He went to Brighton and Hove City Council to see if he could get the tenancy on his family home – in which he had lived with her for 38 years – transferred to his name.

But to his shock he was told it was not possible – having already been transferred once to his mother’s name when his father died in 2001.

Now after a 10-month battle to stay in the property in Riley Road, Brighton, the 47-year-old has been told he must hand over the keys by 12pm today.

He said: “I don’t think it’s right, I’ve been there most of my life.

“I understand it’s a three-bedroom house and that they could let another family have it. I just don’t think it’s too far out of their way to re-accommodate me.”

Mr Beddoe has been unable to work since an accident when a set of steps he was standing on fell through the floor leaving him with broken ribs.

As a result he has fallen into financial difficulty and is being treated for depression.

Speaking to The Argus, he said he has been forced to rent privately after having one successful year in his business, which the council used to determine his housing needs.

He added: “I’d had a good year and made about £18,000 – usually it’s about £10,000. They said I could afford to rent private but I have no money to rent privately.”

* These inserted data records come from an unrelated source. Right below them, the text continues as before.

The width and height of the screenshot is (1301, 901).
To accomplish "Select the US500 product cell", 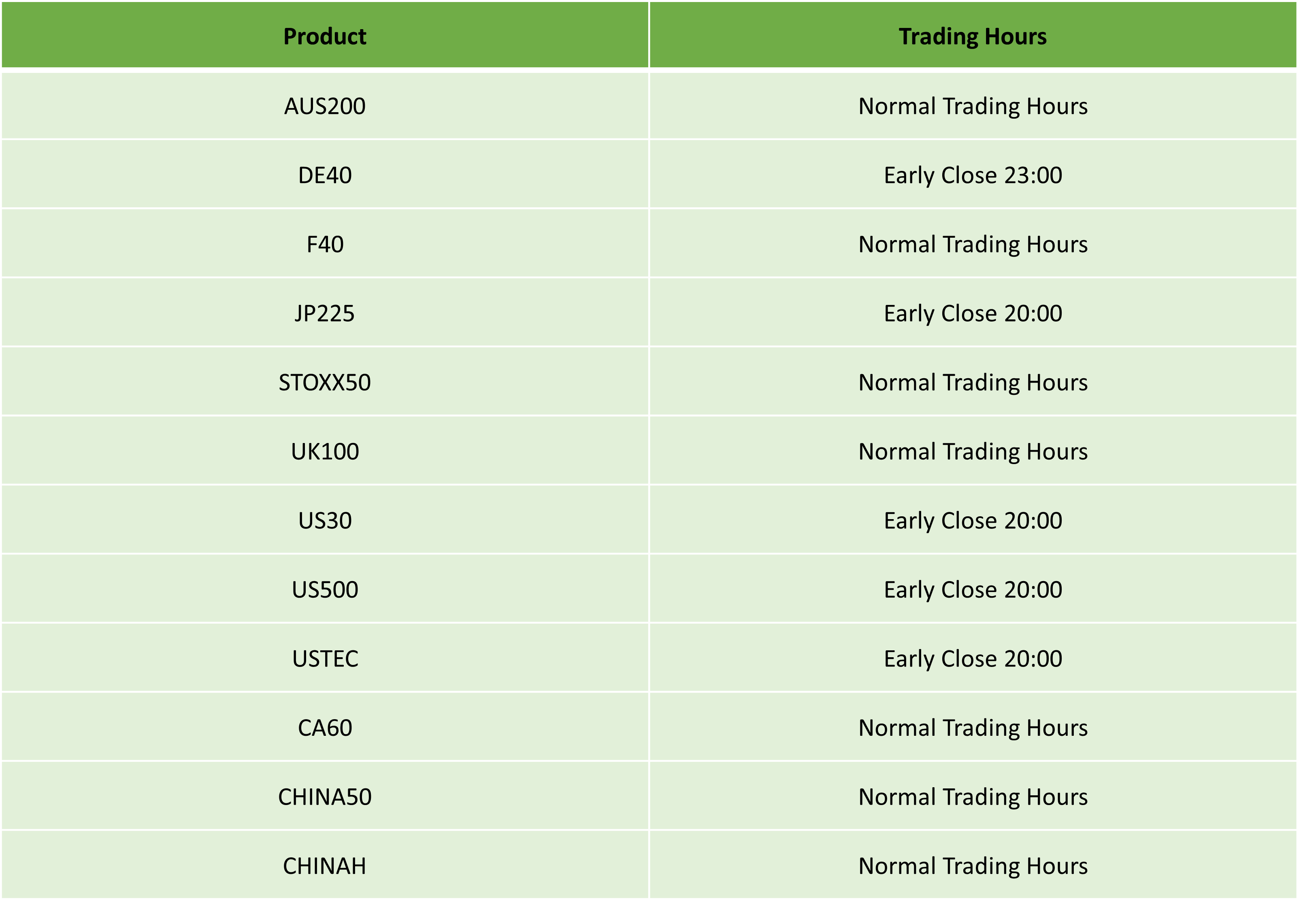I will pos(325,589).
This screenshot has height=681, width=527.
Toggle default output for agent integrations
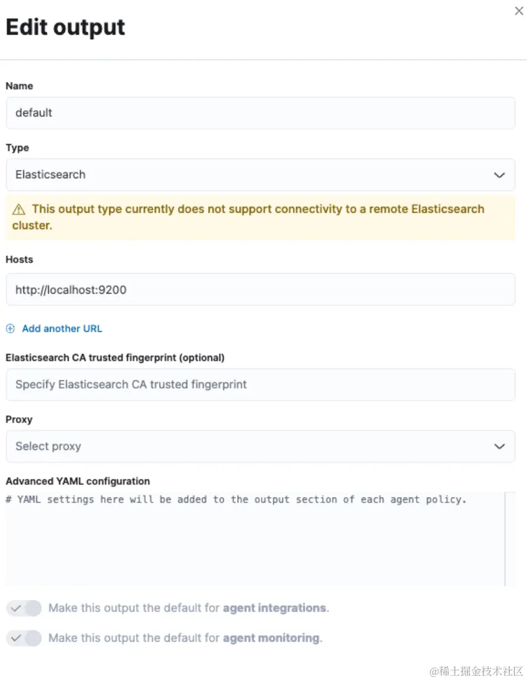pyautogui.click(x=24, y=608)
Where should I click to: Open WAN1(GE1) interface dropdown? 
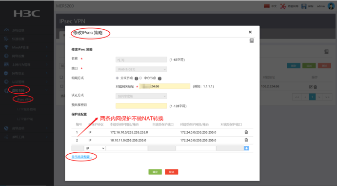tap(141, 69)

Mr Beddoe, who usually has his children at the house at weekends, will be forced to either find a new home in the next few days, or take his possessions and live on the streets.

Brighton and Hove City Council has said they are unable to pass the tenancy to him because of legal issues.

A spokesman said: “We have high numbers of families who are in desperate need of this type of accommodation, and a chronic shortage of available homes.

“The council has no legal duty to house Mr Beddoe, and we are therefore not in a position to offer him alternative accommodation.

“The council has allowed Mr Beddoe more than 10 months to find alternative housing, and offered advice to help him do so.

“We believe this is a very generous time frame for him to make suitable arrangements for himself.”

 

Comments (19)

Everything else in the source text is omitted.